With the Bentley Mulsanne having effectively retired, the big question is what, if anything, the British luxury maker intends to put in its place. Which is the one we asked CEO Adrian Hallmark in a recent telephone interview.
It’s no surprise to learn there definitely won’t be another saloon in the space vacated by the Mulsanne.
“In the good old days, 20 years ago, when the Arnage was on the road with the [Rolls-Royce] Silver Seraph, the total global four-door sales in this part of the market were about 1500 to 2000 a year combined,” Hallmark told CarAdvice. “Now, they are less than 1000, and we are 50 per cent of that.”
That, of course, is nothing near enough to justify the cost of engineering a direct replacement.
“The cost of developing those cars with the technology and requirements for emissions and crash [safety] mean that they are no less expensive to develop than a car you can sell 5000 a year of,” Hallmark said. “If we only see potential for 400 to 600 a year it makes the business case extremely tough.”
Pictured in this story: The EXP 9F concept that eventually led to the Bentayga.
Unsurprisingly, Bentley isn’t planning to leave this bit of the market. “Our ambition is to fill that price space, for sure,” Hallmark said. “it won’t be a sports car, we will not build sports cars.”
Which leaves one obvious alternative. “SUVs were 47 per cent of our sales last year,” he said, “if you look at the segment below us it’s about 50 percent. So the clear indication is that both premium car buyers and luxury car buyers now see SUVs as being far more attractive options.”

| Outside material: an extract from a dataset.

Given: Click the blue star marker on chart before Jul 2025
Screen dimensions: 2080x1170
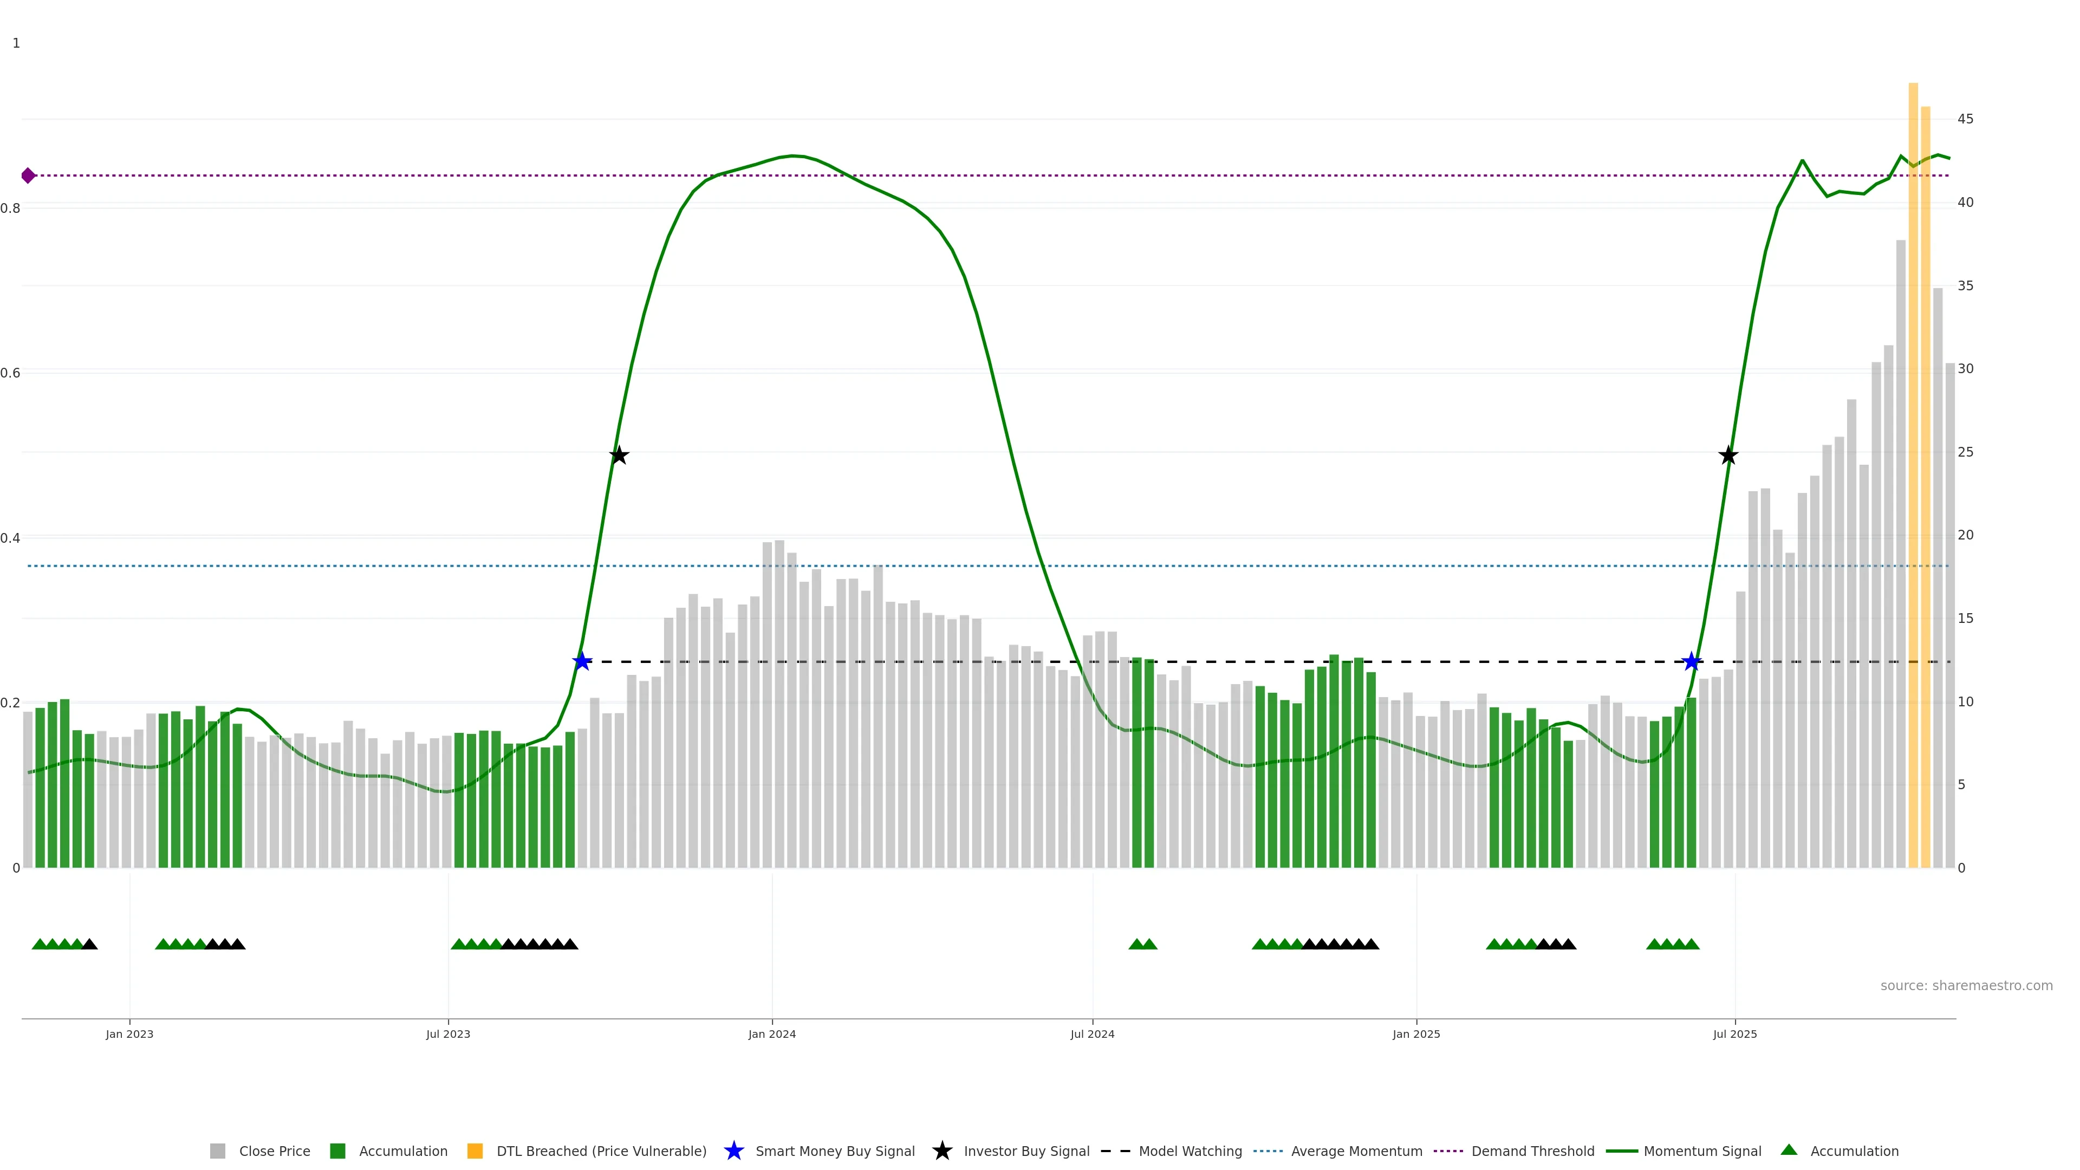Looking at the screenshot, I should (x=1691, y=661).
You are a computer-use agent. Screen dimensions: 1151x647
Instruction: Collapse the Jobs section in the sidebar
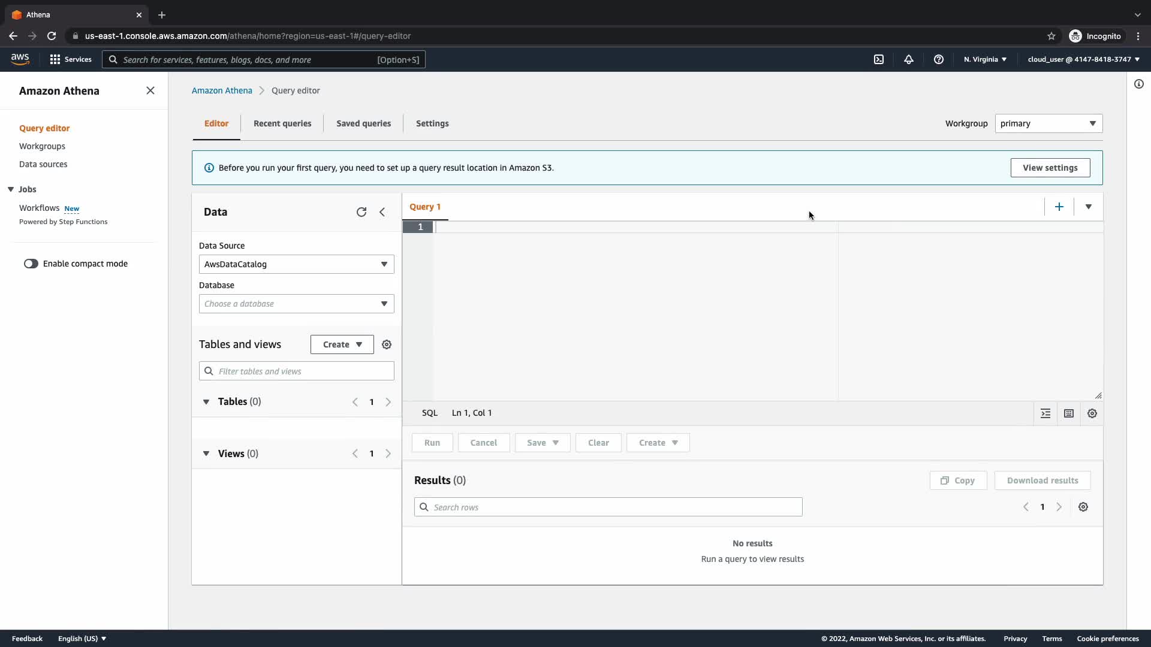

While that’s not a confirmation, it’s pretty close, with company insiders confirming that any new range-topper is “highly likely” to be an SUV. A 'bigger Bentayga', as we reported recently.
We’re also told it won’t be a pure electric vehicle (EV), being launched some time after the first fully-electric Bentley which Hallmark said would be on sale in 2025.
Nor will any ultra-luxury SUV come with a W12 engine, Hallmark also confirming that the 6.0-litre engine’s days are limited.
“For 100 years we have tried to make engines bigger and more powerful,” he said. “For the next 10 years we’re going to try and make them disappear.”
With Bugatti believed to also be working on an SUV, it seems likely the two cars would share a substantial amount of technology. Watch this space.